▶ **Task directions**
Tally the lines in the entries below where the string "Switch" occurs. Reply with the total alone.

=== Material provided ===

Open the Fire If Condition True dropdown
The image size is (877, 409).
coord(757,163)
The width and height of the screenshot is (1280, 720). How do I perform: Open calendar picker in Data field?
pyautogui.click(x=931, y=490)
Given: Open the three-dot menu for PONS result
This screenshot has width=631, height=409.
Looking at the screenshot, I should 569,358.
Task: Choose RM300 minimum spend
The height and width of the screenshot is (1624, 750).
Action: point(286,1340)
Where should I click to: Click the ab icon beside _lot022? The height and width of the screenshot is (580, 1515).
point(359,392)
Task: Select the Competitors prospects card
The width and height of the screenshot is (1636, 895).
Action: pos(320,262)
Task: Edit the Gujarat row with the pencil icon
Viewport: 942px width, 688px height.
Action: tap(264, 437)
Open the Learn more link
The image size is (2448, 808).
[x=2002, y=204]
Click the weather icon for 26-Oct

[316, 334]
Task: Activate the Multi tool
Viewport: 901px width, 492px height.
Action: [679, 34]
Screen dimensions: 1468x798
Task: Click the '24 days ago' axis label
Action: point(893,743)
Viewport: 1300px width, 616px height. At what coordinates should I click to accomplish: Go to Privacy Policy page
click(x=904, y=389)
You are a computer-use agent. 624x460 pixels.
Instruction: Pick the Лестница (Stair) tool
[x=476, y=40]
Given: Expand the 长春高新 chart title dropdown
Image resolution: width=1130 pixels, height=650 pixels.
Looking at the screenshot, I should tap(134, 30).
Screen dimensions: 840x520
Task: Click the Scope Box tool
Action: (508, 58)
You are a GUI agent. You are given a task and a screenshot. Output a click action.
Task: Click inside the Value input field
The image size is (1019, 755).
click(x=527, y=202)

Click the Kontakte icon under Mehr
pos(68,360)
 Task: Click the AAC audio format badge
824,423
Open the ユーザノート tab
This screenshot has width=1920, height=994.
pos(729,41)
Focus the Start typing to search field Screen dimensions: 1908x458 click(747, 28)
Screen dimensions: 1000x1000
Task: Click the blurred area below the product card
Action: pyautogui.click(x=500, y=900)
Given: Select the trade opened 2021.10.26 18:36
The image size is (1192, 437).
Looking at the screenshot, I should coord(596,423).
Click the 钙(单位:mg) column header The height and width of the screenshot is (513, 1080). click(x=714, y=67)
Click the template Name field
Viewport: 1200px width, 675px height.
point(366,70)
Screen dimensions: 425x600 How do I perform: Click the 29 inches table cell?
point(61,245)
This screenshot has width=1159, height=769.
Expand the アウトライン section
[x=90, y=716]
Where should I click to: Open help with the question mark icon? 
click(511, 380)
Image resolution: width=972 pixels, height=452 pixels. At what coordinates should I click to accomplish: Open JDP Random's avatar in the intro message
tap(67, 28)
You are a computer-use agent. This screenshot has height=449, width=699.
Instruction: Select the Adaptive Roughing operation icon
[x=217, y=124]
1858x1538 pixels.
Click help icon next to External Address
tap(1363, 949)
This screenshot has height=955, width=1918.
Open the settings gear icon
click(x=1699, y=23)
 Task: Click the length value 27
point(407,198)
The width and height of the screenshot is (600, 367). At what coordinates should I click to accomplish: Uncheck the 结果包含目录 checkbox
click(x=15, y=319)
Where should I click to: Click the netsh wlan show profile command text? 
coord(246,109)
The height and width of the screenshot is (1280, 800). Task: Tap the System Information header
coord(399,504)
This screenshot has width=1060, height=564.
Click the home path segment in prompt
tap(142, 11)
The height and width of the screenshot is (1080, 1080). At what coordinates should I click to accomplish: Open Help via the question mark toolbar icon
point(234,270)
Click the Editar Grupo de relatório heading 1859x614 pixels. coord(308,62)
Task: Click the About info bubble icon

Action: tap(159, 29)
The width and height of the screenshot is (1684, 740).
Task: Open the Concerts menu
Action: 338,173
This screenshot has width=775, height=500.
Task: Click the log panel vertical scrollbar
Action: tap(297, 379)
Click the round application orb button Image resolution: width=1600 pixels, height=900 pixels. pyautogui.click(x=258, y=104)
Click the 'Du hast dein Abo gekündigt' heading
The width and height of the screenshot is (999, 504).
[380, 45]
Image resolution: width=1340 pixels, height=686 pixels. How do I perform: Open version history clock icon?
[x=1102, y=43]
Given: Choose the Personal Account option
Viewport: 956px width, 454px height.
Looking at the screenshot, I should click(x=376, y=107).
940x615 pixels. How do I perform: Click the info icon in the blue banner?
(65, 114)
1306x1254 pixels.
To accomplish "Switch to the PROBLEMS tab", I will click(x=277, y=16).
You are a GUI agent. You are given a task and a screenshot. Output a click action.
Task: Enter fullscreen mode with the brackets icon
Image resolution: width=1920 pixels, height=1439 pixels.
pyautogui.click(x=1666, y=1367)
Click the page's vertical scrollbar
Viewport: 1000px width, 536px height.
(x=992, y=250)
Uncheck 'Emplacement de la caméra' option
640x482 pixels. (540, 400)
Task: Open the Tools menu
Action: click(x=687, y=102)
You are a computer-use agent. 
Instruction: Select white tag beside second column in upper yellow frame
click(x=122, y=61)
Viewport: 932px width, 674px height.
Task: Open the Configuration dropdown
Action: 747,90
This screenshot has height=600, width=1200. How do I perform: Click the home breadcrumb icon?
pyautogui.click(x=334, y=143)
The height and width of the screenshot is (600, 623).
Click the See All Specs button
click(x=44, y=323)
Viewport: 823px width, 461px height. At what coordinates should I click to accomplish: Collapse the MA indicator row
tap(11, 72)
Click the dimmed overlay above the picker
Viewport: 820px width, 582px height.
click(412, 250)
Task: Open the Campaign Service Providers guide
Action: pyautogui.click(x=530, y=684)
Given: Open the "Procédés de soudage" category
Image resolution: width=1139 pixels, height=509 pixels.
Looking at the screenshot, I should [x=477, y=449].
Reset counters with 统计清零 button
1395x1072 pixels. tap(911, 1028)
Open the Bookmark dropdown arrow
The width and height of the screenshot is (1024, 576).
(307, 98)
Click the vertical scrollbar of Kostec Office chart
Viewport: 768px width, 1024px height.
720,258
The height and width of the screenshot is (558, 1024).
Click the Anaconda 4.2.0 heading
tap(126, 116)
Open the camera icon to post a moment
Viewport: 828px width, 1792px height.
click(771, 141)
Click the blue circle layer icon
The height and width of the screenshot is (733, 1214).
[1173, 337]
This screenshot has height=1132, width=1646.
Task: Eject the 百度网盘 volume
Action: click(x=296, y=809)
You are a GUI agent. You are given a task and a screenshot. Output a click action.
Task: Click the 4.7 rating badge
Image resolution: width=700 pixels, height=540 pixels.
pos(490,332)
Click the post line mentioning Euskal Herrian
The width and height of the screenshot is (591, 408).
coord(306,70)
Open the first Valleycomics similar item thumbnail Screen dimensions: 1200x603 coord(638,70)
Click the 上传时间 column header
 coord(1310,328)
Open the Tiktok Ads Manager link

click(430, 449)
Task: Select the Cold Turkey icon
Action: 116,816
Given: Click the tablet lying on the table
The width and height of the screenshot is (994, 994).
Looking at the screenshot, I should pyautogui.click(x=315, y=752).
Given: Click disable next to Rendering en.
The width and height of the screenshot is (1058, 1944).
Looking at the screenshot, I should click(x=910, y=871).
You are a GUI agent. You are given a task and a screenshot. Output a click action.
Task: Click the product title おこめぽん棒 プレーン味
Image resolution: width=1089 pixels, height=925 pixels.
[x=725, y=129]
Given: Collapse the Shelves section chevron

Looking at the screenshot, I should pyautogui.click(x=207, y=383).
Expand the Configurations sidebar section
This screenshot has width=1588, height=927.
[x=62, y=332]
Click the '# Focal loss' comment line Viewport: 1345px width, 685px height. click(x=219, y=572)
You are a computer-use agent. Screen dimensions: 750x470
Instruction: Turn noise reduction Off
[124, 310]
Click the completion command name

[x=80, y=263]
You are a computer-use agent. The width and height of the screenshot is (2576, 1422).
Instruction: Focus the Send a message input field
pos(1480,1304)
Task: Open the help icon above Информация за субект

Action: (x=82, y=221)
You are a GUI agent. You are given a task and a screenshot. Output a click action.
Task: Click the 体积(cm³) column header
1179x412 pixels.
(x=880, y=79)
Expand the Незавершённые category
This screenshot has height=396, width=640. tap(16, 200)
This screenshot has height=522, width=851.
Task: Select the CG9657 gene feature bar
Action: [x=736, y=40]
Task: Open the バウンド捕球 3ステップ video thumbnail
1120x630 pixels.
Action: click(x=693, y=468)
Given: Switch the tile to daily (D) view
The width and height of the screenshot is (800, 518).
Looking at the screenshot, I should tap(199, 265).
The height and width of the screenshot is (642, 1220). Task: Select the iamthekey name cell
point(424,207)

===

▶ **Written answer**
2